So lautete Paragraf zwei des ungeschriebenen Gesetzbuches, das sich gerade aufgrund seiner Ungeschriebenheit allgemeiner Geltung erfreute, denn auch Paragraf eins besaß, ohne je schriftlich festgehalten worden zu sein, unumstrittene Gültigkeit, dass nämlich kein anderer als Hans Werner Richter, er allein und ohne irgendjemandem eine Erklärung schuldig zu sein, darüber bestimmte, wer dabei ist, wer liest und ob und wann und wo das nächste Treffen stattfindet. Er feierte jedes Jahr ein Fest und lud sich die Gäste ein, die er dabeihaben wollte. Seine Postkarten waren so knapp wie präzise: Die Gruppe 47 tagt von bis, da und dort, ich lade Sie ein, falls Sie lesen wollen, geben Sie Bescheid, herzliche Grüße. Wenn er eines Tages keine Postkarten mehr verschickte, würde die Gruppe aufhören zu existieren. Er war das Gesetz. Richter richtete. Er allein konnte sich seiner Mitgliedschaft sicher sein. Er entschied über Sein oder Nichtsein der Gruppe und über Zugehörigkeit und Nichtzugehörigkeit jedes Einzelnen, sei es, dass er gezielt einzelne Leute vergaß oder behauptete, ihre Adresse verlegt zu haben. Nicht jeden, den er einmal einlud, lud er wieder ein. Es gab kein Gewohnheitsrecht oder vielmehr: nur für manche, die Unverzichtbaren, die alten Freunde. Sein Elend bestand jedoch darin, dass es immer viel mehr waren, die er nicht einlud, als die, die eine Einladung erhielten, so dass er neben Dankbarkeit und Freundschaft unvermeidlich auch Neid, Gekränktheit, Missgunst produzierte. Nicht jeder ließ sich einfach abschütteln oder übersehen. Wolfgang Bächler zum Beispiel konnte nicht verbergen, wie beleidigt er war, als er, verbunden mit dem Hinweis, noch keine Einladung erhalten zu haben, seine Adresse schickte, nur damit Richter nicht die Ausrede habe, die Adresse nicht zu kennen. In seinem recht langen Brief versprach er, sich kurz zu fassen, damit Richter nicht sagen könne, der Brief sei zu lang, als dass ein mit so vielen Partys viel beschäftigter Mann ihn lesen könne oder zu unleserlich, um ihn zu entziffern. Eingeladen wurde Bächler aber trotzdem nicht.

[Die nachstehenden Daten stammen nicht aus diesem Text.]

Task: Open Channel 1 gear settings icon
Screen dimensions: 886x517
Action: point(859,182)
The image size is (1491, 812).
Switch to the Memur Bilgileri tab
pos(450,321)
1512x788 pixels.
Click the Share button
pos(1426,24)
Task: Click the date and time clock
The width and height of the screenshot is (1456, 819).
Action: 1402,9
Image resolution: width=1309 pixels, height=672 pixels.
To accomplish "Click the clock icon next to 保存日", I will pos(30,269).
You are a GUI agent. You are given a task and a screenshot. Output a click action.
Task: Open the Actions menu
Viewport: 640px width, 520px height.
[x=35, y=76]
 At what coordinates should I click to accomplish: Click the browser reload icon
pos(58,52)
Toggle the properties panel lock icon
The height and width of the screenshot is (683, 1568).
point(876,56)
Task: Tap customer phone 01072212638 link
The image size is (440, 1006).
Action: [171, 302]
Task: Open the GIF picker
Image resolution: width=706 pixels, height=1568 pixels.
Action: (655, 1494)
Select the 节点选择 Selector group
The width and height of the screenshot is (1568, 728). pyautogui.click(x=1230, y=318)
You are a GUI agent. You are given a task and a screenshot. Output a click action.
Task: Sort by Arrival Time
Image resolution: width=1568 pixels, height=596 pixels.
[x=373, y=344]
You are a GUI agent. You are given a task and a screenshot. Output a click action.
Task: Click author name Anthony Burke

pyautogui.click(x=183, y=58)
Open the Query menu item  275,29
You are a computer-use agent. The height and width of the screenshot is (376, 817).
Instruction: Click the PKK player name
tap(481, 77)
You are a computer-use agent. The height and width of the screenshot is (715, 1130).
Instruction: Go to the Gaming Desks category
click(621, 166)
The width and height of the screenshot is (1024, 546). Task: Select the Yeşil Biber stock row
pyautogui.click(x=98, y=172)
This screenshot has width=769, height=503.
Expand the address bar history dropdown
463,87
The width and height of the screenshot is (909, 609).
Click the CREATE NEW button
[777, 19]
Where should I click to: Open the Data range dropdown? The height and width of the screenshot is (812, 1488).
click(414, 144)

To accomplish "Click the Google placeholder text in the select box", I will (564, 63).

Herbergsvater nannten sie ihn oder Spiritus Rector. Richter ließ sich gerne so nennen. Er war der aufgeklärte Despot, wie ihn sich auch Demokraten insgeheim wünschen, ein Mann mit buschigen Augenbrauen, nicht konservativ gekleidet, aber auch nicht sportlich, nicht unbedingt dick, aber auch nicht dünn, vielleicht ein wenig schlicht, aber von in sich ruhender Art und ausgestattet mit einer schwer zu erklärenden Autorität, so dass er nur ein paar Mal in die Hände klatschen musste, und schon kamen alle in den Saal und setzen sich, und wenn er um Ruhe bat, dann war auch Ruhe. Er war ungefähr das, was Sepp Herberger für die Fußball-Nationalmannschaft gewesen war. Aber der war 1964, nach der ersten Saison der neuen Bundesliga, zurückgetreten und durch Helmut Schön abgelöst worden. Die Wirtschaftswunder-Wiederaufbau-Ära ging zu Ende, doch für Richter gab es keinen Nachfolger. Richter sei, so Hans Mayer, das exakte Gegenteil eines Stefan George, der ja ebenfalls einen Kreis um sich geschart hatte. Doch Richter tat das nicht als anzubetender Dichterfürst und nicht als Genie, er war kein Zentralgestirn, um das die Jünger kreisten, und statt des hohen Tons kultivierte er pragmatische Nüchternheit.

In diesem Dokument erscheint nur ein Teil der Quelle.